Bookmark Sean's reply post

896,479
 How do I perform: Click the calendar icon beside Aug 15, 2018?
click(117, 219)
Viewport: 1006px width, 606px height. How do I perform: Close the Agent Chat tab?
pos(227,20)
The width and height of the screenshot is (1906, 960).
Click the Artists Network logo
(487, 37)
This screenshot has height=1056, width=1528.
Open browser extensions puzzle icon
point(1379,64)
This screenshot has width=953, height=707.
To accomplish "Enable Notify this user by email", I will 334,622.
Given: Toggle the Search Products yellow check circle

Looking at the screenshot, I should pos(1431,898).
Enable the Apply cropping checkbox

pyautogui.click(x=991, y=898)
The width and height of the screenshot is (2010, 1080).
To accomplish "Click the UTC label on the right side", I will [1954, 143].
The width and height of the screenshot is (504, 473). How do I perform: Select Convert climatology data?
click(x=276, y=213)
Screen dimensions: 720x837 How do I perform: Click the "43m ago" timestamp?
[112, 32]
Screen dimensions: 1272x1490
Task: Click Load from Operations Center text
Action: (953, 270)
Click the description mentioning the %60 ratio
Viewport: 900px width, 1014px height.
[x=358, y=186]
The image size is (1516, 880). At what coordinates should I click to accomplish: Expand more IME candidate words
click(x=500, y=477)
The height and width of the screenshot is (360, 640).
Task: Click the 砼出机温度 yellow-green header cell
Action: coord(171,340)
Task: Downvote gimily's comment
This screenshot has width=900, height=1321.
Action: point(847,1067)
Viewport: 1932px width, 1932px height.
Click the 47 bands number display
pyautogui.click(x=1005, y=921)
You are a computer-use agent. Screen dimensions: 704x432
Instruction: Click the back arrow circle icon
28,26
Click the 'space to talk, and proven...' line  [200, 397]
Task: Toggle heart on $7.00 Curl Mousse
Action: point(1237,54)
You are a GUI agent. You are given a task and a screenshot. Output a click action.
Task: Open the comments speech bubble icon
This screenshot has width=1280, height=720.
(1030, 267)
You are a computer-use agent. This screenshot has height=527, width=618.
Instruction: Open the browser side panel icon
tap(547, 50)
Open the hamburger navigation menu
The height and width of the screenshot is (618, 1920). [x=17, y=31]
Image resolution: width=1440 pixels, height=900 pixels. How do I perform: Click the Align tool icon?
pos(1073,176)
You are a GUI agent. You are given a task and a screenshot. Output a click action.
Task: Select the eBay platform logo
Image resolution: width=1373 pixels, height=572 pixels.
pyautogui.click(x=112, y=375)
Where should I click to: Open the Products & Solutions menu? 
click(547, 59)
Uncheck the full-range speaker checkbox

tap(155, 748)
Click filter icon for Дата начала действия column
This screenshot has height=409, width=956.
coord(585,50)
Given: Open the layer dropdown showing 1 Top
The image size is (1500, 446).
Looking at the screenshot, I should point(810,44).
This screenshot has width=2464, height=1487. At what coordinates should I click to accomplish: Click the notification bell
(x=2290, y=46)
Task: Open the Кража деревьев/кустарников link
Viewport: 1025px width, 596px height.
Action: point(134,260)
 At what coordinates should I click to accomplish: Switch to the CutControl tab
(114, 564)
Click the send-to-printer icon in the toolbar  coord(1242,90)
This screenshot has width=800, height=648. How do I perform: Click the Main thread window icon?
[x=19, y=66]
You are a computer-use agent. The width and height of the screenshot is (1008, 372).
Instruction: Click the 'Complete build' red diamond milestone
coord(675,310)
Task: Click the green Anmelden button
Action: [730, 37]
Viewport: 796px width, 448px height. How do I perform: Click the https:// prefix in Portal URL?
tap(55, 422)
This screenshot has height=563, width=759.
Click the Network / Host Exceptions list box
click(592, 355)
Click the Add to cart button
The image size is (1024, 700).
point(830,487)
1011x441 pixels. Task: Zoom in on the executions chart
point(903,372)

────────

EXERCISE TASK:
Rewrite the listing above, replacing every occurrence of "How do I perform" with "What should I click to do" and leaving everything else unchanged.

SOLUTION TO THE PROBLEM:
Bookmark Sean's reply post

896,479
 What should I click to do: Click the calendar icon beside Aug 15, 2018?
click(117, 219)
Viewport: 1006px width, 606px height. What should I click to do: Close the Agent Chat tab?
pos(227,20)
The width and height of the screenshot is (1906, 960).
Click the Artists Network logo
(487, 37)
This screenshot has height=1056, width=1528.
Open browser extensions puzzle icon
point(1379,64)
This screenshot has width=953, height=707.
To accomplish "Enable Notify this user by email", I will 334,622.
Given: Toggle the Search Products yellow check circle

Looking at the screenshot, I should pos(1431,898).
Enable the Apply cropping checkbox

pyautogui.click(x=991, y=898)
The width and height of the screenshot is (2010, 1080).
To accomplish "Click the UTC label on the right side", I will [1954, 143].
The width and height of the screenshot is (504, 473). What should I click to do: Select Convert climatology data?
click(x=276, y=213)
Screen dimensions: 720x837 What should I click to do: Click the "43m ago" timestamp?
[112, 32]
Screen dimensions: 1272x1490
Task: Click Load from Operations Center text
Action: (953, 270)
Click the description mentioning the %60 ratio
Viewport: 900px width, 1014px height.
[x=358, y=186]
The image size is (1516, 880). At what coordinates should I click to accomplish: Expand more IME candidate words
click(x=500, y=477)
The height and width of the screenshot is (360, 640).
Task: Click the 砼出机温度 yellow-green header cell
Action: coord(171,340)
Task: Downvote gimily's comment
This screenshot has width=900, height=1321.
Action: point(847,1067)
Viewport: 1932px width, 1932px height.
Click the 47 bands number display
pyautogui.click(x=1005, y=921)
You are a computer-use agent. Screen dimensions: 704x432
Instruction: Click the back arrow circle icon
28,26
Click the 'space to talk, and proven...' line  [200, 397]
Task: Toggle heart on $7.00 Curl Mousse
Action: point(1237,54)
You are a GUI agent. You are given a task and a screenshot. Output a click action.
Task: Open the comments speech bubble icon
This screenshot has width=1280, height=720.
(1030, 267)
You are a computer-use agent. This screenshot has height=527, width=618.
Instruction: Open the browser side panel icon
tap(547, 50)
Open the hamburger navigation menu
The height and width of the screenshot is (618, 1920). [x=17, y=31]
Image resolution: width=1440 pixels, height=900 pixels. What should I click to do: Click the Align tool icon?
pos(1073,176)
You are a GUI agent. You are given a task and a screenshot. Output a click action.
Task: Select the eBay platform logo
Image resolution: width=1373 pixels, height=572 pixels.
pyautogui.click(x=112, y=375)
Where should I click to: Open the Products & Solutions menu? 
click(547, 59)
Uncheck the full-range speaker checkbox

tap(155, 748)
Click filter icon for Дата начала действия column
This screenshot has height=409, width=956.
coord(585,50)
Given: Open the layer dropdown showing 1 Top
The image size is (1500, 446).
Looking at the screenshot, I should point(810,44).
This screenshot has width=2464, height=1487. At what coordinates should I click to accomplish: Click the notification bell
(x=2290, y=46)
Task: Open the Кража деревьев/кустарников link
Viewport: 1025px width, 596px height.
Action: point(134,260)
 At what coordinates should I click to accomplish: Switch to the CutControl tab
(114, 564)
Click the send-to-printer icon in the toolbar  coord(1242,90)
This screenshot has width=800, height=648. What should I click to do: Click the Main thread window icon?
[x=19, y=66]
You are a computer-use agent. The width and height of the screenshot is (1008, 372).
Instruction: Click the 'Complete build' red diamond milestone
coord(675,310)
Task: Click the green Anmelden button
Action: [730, 37]
Viewport: 796px width, 448px height. What should I click to do: Click the https:// prefix in Portal URL?
tap(55, 422)
This screenshot has height=563, width=759.
Click the Network / Host Exceptions list box
click(592, 355)
Click the Add to cart button
The image size is (1024, 700).
point(830,487)
1011x441 pixels. Task: Zoom in on the executions chart
point(903,372)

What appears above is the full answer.